◆ Problem description
Your output must be the lines below from the line containing "Click the 选择克隆分区的方式 heading" to the line containing "Task: Click the words", both lines included, reproduced exactly and without pictures.

◆ Available data
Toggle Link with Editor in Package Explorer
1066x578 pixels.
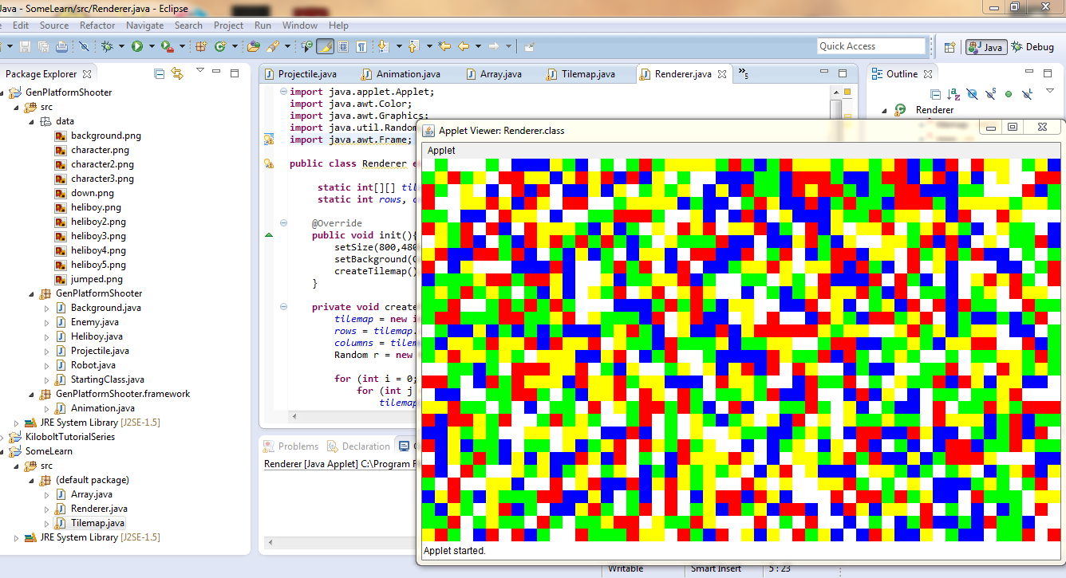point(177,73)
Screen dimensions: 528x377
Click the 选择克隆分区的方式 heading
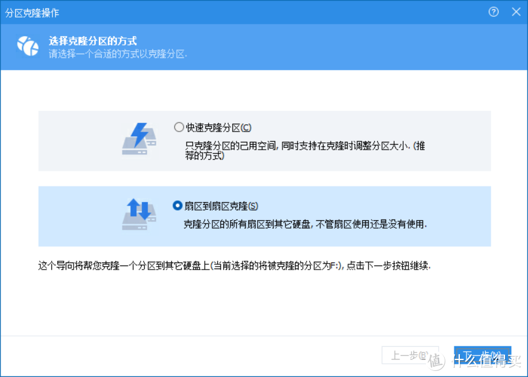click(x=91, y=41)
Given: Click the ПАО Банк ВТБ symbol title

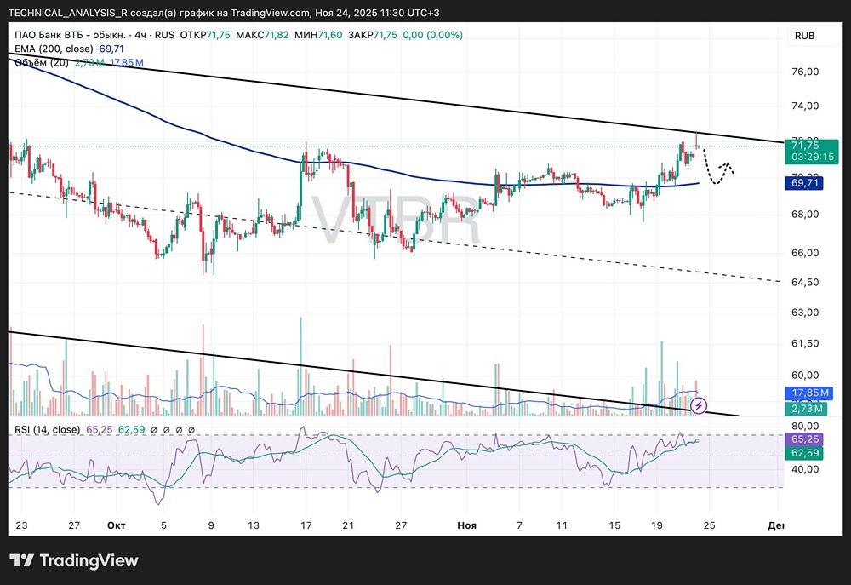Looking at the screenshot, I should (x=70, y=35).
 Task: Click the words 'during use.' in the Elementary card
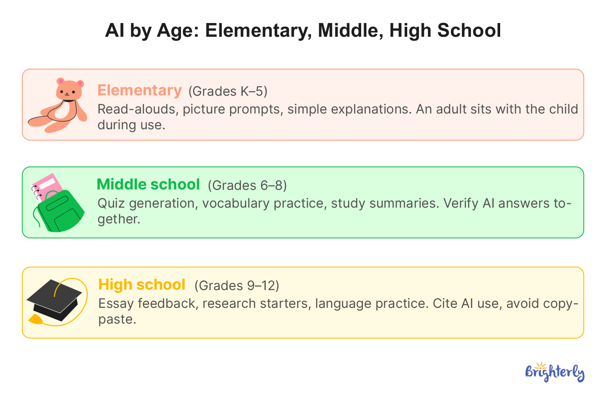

* * *

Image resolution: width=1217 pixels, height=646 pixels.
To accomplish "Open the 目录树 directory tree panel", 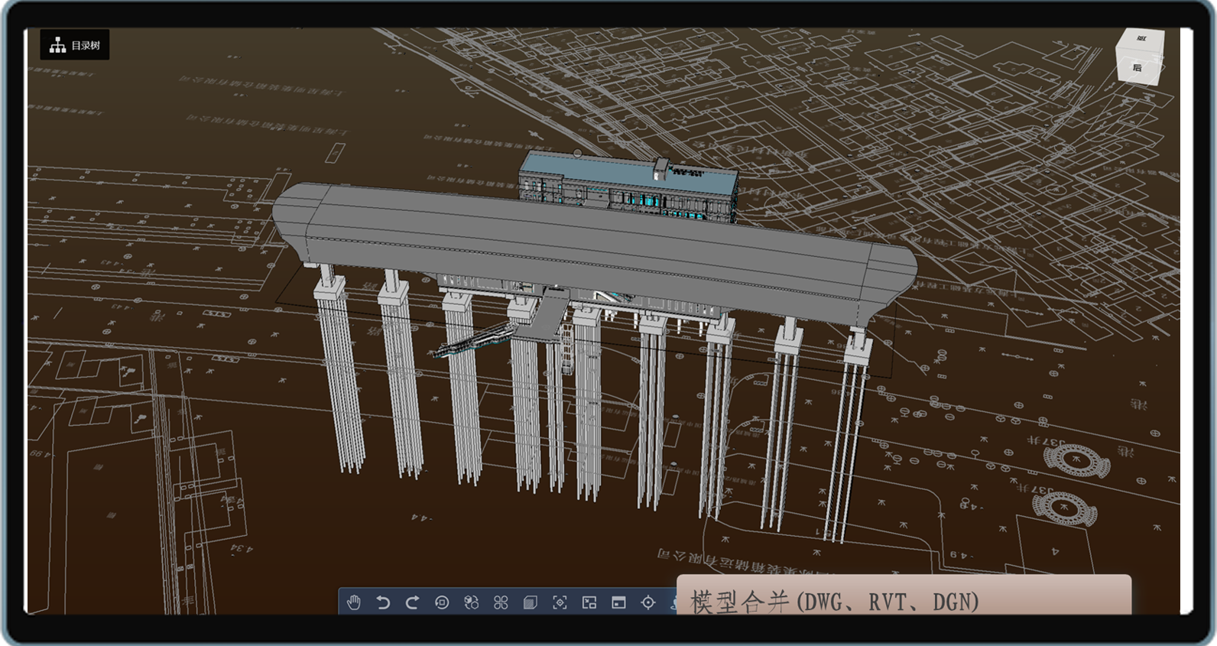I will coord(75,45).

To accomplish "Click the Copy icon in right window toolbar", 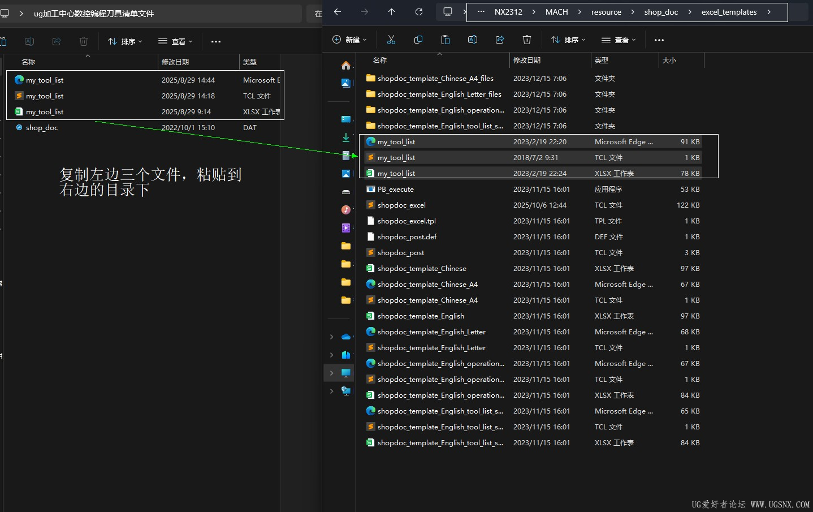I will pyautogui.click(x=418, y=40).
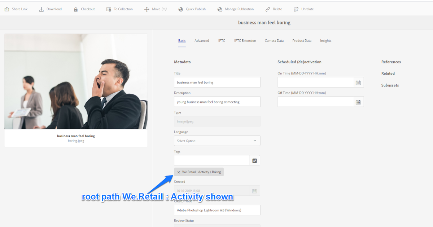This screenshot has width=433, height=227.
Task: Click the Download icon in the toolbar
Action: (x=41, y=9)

◆ Worked solution
Click the 选择克隆分区的方式 heading
click(x=91, y=41)
Given: Click the ПАО Банк ВТБ symbol title

Looking at the screenshot, I should (x=70, y=35).
 Task: Click the words 'during use.' in the Elementary card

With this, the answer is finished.